• [OBJECTIVE]: Please put the items below into a JSON list of strings, one string per line, with blank lines left out.

Entries on where items appear

++++++++

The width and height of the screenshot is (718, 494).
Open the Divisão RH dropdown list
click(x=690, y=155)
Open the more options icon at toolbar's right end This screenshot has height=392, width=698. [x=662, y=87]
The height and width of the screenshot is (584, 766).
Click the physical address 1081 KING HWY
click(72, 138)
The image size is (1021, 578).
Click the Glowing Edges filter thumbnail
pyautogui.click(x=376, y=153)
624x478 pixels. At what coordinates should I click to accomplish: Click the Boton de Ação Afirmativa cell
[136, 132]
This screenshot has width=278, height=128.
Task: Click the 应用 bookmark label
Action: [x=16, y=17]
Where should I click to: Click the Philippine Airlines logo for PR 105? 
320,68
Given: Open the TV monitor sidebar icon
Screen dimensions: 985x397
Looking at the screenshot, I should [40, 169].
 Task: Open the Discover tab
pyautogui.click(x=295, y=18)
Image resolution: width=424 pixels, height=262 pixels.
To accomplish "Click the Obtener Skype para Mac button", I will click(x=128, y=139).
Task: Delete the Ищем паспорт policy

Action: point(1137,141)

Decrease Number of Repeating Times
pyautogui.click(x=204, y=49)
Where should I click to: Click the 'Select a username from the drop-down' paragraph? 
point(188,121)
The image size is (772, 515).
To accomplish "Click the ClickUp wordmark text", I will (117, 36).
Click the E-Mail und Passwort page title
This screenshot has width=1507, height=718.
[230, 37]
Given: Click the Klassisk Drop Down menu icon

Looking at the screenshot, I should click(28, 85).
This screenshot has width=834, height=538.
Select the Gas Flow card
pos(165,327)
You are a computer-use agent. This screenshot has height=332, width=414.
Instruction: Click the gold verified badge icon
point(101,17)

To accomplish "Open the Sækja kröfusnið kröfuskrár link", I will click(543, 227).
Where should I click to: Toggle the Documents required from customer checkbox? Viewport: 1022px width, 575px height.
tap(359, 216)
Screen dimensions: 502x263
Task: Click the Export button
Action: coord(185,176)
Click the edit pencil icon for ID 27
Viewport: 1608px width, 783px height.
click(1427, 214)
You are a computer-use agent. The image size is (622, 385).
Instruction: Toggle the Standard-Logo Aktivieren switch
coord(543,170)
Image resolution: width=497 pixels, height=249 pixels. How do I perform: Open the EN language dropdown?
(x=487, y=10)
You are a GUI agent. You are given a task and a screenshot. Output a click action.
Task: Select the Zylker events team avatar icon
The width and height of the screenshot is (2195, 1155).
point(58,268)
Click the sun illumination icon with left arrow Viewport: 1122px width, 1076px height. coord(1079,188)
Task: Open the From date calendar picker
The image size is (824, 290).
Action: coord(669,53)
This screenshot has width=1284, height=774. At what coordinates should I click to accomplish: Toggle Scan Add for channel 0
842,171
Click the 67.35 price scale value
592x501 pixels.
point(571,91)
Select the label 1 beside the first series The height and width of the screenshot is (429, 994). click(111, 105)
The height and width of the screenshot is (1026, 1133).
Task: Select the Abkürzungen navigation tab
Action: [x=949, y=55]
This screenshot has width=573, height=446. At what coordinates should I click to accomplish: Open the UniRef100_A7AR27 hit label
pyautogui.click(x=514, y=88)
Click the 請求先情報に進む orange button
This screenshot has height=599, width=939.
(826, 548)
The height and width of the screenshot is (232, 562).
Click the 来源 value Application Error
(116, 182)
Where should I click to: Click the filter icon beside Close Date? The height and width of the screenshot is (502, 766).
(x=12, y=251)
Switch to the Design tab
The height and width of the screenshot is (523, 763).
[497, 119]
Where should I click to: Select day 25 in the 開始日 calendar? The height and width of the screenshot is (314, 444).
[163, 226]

++++++++

• [EXERCISE OUTPUT]:
[
  "The width and height of the screenshot is (718, 494).",
  "Open the Divisão RH dropdown list",
  "click(x=690, y=155)",
  "Open the more options icon at toolbar's right end This screenshot has height=392, width=698. [x=662, y=87]",
  "The height and width of the screenshot is (584, 766).",
  "Click the physical address 1081 KING HWY",
  "click(72, 138)",
  "The image size is (1021, 578).",
  "Click the Glowing Edges filter thumbnail",
  "pyautogui.click(x=376, y=153)",
  "624x478 pixels. At what coordinates should I click to accomplish: Click the Boton de Ação Afirmativa cell",
  "[136, 132]",
  "This screenshot has width=278, height=128.",
  "Task: Click the 应用 bookmark label",
  "Action: [x=16, y=17]",
  "Where should I click to: Click the Philippine Airlines logo for PR 105? ",
  "320,68",
  "Given: Open the TV monitor sidebar icon",
  "Screen dimensions: 985x397",
  "Looking at the screenshot, I should [40, 169].",
  " Task: Open the Discover tab",
  "pyautogui.click(x=295, y=18)",
  "Image resolution: width=424 pixels, height=262 pixels.",
  "To accomplish \"Click the Obtener Skype para Mac button\", I will click(x=128, y=139).",
  "Task: Delete the Ищем паспорт policy",
  "Action: point(1137,141)",
  "Decrease Number of Repeating Times",
  "pyautogui.click(x=204, y=49)",
  "Where should I click to: Click the 'Select a username from the drop-down' paragraph? ",
  "point(188,121)",
  "The image size is (772, 515).",
  "To accomplish \"Click the ClickUp wordmark text\", I will (117, 36).",
  "Click the E-Mail und Passwort page title",
  "This screenshot has width=1507, height=718.",
  "[230, 37]",
  "Given: Click the Klassisk Drop Down menu icon",
  "Looking at the screenshot, I should click(28, 85).",
  "This screenshot has width=834, height=538.",
  "Select the Gas Flow card",
  "pos(165,327)",
  "You are a computer-use agent. This screenshot has height=332, width=414.",
  "Instruction: Click the gold verified badge icon",
  "point(101,17)",
  "To accomplish \"Open the Sækja kröfusnið kröfuskrár link\", I will click(543, 227).",
  "Where should I click to: Toggle the Documents required from customer checkbox? Viewport: 1022px width, 575px height.",
  "tap(359, 216)",
  "Screen dimensions: 502x263",
  "Task: Click the Export button",
  "Action: coord(185,176)",
  "Click the edit pencil icon for ID 27",
  "Viewport: 1608px width, 783px height.",
  "click(1427, 214)",
  "You are a computer-use agent. The image size is (622, 385).",
  "Instruction: Toggle the Standard-Logo Aktivieren switch",
  "coord(543,170)",
  "Image resolution: width=497 pixels, height=249 pixels. How do I perform: Open the EN language dropdown?",
  "(x=487, y=10)",
  "You are a GUI agent. You are given a task and a screenshot. Output a click action.",
  "Task: Select the Zylker events team avatar icon",
  "The width and height of the screenshot is (2195, 1155).",
  "point(58,268)",
  "Click the sun illumination icon with left arrow Viewport: 1122px width, 1076px height. coord(1079,188)",
  "Task: Open the From date calendar picker",
  "The image size is (824, 290).",
  "Action: coord(669,53)",
  "This screenshot has width=1284, height=774. At what coordinates should I click to accomplish: Toggle Scan Add for channel 0",
  "842,171",
  "Click the 67.35 price scale value",
  "592x501 pixels.",
  "point(571,91)",
  "Select the label 1 beside the first series The height and width of the screenshot is (429, 994). click(111, 105)",
  "The height and width of the screenshot is (1026, 1133).",
  "Task: Select the Abkürzungen navigation tab",
  "Action: [x=949, y=55]",
  "This screenshot has width=573, height=446. At what coordinates should I click to accomplish: Open the UniRef100_A7AR27 hit label",
  "pyautogui.click(x=514, y=88)",
  "Click the 請求先情報に進む orange button",
  "This screenshot has height=599, width=939.",
  "(826, 548)",
  "The height and width of the screenshot is (232, 562).",
  "Click the 来源 value Application Error",
  "(116, 182)",
  "Where should I click to: Click the filter icon beside Close Date? The height and width of the screenshot is (502, 766).",
  "(x=12, y=251)",
  "Switch to the Design tab",
  "The height and width of the screenshot is (523, 763).",
  "[497, 119]",
  "Where should I click to: Select day 25 in the 開始日 calendar? The height and width of the screenshot is (314, 444).",
  "[163, 226]"
]